The fate of two British police officers held by the Yugoslav army on spying charges could hang on the result of crucial elections called by President Slobodan Milosevic on 24 September. Faced with opinion polls showing he could lose, Mr Milosevic is responding as he always does in a crisis: by a show of force in which several foreigners have been seized.

British diplomats are still seeking access to John Yore, 31, and Adrian Prangnell, 41, arrested with two Canadian citizens on Tuesday near the border between Montenegro and Kosovo. The United Nations Secretary-General, Kofi Annan, has demanded that they be released "at the earliest opportunity", but the four men, along with four Dutch citizens detained earlier on similar charges, may find that their best hope is an election defeat for the hardline Yugoslav president.

Five opinion polls taken in Serbia last month show Mr Milosevic in danger of losing an election for the first time in 10 years, with most respondents saying the country's economic collapse has disillusioned them. The arrests, say analysts, have a twofold purpose. Apart from seeking to rally public support by exploiting the familiar theme of foreign conspiracies against Serbia and Mr Milosevic personally, they also serve as a warning to Montenegro, Serbia's junior partner within Yugoslavia, which is boycotting the election and edging ever closer to breaking away.

By claiming that foreigners are training Montenegro's special police, Belgrade's message is that only the Yugoslav army can keep order and unmask "terrorists". Some suggest Mr Milosevic may be laying the ground for military intervention against Montenegro to bring down the republic's reform-minded President Milo Djukanovic.
┄┄┄┄┄┄┄┄┄┄
### REQUIRED TASKS
**A)** Update the rows from the line containing "click on Underline." through the line containing "Looking at the image, I should click on (1675, 96).", both included, by changing "Underline" to "Italic" and leaving everything else as it is. Return only those lines.
**B)** Extend the article about the British officers held by the Yugoslav army before the September elections, picking up after its final sentence.
The article and the rows are two separate pieces of material.
┄┄┄┄┄┄┄┄┄┄
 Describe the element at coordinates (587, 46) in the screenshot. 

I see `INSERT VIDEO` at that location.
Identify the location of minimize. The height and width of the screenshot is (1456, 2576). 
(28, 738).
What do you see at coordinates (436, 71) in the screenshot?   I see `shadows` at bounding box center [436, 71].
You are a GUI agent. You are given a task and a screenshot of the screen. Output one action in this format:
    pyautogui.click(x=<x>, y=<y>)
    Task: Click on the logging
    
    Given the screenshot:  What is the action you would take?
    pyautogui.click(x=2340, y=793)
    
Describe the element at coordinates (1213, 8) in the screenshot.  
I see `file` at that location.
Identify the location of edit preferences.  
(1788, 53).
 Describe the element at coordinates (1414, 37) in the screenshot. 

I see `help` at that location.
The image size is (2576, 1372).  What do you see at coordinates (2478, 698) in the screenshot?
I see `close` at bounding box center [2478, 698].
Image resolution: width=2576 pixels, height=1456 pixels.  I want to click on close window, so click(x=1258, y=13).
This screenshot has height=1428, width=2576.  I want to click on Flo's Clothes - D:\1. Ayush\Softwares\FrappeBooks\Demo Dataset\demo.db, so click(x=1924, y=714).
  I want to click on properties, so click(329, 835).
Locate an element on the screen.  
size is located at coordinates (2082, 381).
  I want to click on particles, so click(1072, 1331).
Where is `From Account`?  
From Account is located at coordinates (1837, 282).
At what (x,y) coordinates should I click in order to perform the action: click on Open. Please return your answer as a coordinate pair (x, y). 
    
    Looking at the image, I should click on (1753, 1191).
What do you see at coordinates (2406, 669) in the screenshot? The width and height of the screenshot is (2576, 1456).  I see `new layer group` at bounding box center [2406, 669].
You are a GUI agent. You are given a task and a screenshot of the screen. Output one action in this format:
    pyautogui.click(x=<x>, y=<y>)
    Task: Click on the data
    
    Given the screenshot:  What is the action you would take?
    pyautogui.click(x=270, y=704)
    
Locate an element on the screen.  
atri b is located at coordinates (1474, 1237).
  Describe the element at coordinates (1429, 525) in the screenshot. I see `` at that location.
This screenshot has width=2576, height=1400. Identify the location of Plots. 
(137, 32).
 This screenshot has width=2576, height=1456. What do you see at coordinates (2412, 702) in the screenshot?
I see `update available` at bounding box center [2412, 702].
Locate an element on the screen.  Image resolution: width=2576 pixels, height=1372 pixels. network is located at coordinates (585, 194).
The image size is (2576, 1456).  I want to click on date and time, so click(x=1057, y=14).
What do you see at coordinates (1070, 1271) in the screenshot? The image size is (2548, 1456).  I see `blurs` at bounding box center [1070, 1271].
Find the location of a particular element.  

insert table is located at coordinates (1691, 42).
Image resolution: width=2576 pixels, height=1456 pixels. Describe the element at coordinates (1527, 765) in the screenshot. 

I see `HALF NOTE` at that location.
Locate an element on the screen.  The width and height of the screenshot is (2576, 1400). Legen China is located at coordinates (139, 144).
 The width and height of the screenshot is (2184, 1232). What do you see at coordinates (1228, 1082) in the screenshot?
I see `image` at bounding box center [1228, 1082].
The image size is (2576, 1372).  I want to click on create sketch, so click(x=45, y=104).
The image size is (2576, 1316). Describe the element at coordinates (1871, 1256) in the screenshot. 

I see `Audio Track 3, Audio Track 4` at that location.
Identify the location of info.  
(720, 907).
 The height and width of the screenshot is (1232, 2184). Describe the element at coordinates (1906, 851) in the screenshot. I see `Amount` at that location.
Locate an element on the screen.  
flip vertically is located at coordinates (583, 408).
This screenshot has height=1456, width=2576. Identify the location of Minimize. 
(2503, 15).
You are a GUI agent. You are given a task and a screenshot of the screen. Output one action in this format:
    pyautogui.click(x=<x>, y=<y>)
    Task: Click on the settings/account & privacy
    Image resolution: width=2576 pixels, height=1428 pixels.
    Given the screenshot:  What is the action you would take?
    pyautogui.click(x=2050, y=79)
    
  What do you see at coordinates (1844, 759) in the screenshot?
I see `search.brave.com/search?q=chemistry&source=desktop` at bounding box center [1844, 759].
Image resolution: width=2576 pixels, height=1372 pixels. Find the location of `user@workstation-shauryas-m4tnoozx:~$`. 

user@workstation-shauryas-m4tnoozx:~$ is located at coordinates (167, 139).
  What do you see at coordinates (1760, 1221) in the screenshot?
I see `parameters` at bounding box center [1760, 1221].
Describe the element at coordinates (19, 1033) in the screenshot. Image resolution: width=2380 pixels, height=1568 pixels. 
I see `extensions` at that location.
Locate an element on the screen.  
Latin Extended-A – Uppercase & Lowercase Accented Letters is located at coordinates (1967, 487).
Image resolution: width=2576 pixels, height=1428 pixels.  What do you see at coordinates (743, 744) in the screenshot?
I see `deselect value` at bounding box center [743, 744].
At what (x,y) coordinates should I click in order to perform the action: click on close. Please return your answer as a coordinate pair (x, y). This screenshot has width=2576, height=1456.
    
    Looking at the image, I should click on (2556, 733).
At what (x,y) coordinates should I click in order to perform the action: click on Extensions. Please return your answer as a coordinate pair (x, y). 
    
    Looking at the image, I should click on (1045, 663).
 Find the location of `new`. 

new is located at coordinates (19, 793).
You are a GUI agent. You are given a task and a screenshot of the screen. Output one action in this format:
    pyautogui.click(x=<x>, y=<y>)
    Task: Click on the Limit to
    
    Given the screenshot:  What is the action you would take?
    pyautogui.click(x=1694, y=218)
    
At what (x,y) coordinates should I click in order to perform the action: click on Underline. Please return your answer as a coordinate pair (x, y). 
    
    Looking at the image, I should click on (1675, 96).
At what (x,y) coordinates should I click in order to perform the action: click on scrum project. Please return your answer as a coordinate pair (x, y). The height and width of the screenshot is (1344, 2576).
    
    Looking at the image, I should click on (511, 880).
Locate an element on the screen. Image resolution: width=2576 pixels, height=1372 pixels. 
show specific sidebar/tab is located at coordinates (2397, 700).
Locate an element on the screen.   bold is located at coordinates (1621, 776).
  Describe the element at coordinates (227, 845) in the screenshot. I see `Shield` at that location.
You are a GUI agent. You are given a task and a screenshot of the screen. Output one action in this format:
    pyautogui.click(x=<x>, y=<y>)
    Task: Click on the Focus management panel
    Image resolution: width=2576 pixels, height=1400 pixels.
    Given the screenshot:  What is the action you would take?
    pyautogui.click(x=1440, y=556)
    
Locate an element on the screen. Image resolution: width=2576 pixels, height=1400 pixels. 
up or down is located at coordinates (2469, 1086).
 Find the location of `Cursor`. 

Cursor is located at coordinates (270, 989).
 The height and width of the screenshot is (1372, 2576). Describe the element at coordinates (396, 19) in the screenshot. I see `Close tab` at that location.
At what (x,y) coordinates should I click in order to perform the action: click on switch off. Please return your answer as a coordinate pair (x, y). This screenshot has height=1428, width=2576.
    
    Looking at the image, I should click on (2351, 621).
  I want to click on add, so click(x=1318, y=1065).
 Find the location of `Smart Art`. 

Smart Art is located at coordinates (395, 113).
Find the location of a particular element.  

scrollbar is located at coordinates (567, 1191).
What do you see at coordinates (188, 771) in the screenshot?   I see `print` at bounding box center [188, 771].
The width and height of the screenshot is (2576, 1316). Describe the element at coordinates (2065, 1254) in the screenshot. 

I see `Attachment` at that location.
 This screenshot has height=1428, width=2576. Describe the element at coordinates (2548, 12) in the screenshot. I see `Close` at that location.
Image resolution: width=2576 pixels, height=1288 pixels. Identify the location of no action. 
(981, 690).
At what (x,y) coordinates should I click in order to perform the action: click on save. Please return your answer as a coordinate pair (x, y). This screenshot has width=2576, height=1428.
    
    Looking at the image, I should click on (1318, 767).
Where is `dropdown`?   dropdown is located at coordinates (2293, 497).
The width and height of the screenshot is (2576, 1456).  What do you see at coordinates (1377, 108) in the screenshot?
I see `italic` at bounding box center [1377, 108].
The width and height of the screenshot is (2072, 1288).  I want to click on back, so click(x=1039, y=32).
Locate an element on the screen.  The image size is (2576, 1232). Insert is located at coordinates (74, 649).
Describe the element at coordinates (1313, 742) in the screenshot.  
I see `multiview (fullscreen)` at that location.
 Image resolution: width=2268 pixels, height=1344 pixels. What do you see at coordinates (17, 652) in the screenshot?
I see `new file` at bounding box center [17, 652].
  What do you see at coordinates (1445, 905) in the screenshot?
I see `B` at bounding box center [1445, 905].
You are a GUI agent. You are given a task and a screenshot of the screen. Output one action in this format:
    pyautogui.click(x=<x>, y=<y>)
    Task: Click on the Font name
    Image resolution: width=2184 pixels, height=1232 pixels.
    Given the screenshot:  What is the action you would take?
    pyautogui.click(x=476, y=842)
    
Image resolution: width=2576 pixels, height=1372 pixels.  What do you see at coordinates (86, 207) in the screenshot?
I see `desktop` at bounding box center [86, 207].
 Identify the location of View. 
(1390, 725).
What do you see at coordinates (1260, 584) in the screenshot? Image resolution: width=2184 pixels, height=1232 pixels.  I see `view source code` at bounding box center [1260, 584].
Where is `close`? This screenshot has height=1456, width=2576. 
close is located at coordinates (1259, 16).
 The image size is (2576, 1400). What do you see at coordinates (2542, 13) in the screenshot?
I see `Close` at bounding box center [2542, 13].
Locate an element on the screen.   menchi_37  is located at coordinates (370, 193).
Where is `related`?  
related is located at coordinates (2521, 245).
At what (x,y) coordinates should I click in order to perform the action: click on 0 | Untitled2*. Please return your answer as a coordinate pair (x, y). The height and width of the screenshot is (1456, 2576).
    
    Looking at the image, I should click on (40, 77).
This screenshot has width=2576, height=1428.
┄┄┄┄┄┄┄┄┄┄
### ANSWERS BY TASK
**A)**
At what (x,y) coordinates should I click in order to perform the action: click on Italic. Please return your answer as a coordinate pair (x, y). 
    
    Looking at the image, I should click on (1675, 96).

**B)**
The opinion polls showed that a united Serbian opposition incorporating the maverick Vuk Draskovic and his Serbian Renewal Movement would win 44 per cent of the vote, while Mr Milosevic's Socialists, his wife's JUL party and the Serbian Radical Party of the ultranationalist Vojislav Seselj would win just 19 per cent. If the opposition united around the most likely candidate in the presidential race, Vojislav Kostunica, a moderate nationalist, he would win 43 per cent against Mr Milosevic's 28 per cent. But yesterday Mr Draskovic said he expected his party to put up a candidate as well, which would split the opposition vote.

President Milosevic's decision to call the elections has put the opposition and its Western allies in the most acute of dilemmas. He not only controls the official media, but has also changed the constitution in a way which disadvantages Montenegro and allocates extra seats to southern Serbia to make up for the loss of Kosovo.

These are, as one Western official puts it "unfree and unfair elections in which Mr Milosevic's side will count the votes". To make matters worse the Serbian opposition is fractured, with Mr Draskovic, leader of the largest opposition party, feuding with his main rival, Zoran Djindjic.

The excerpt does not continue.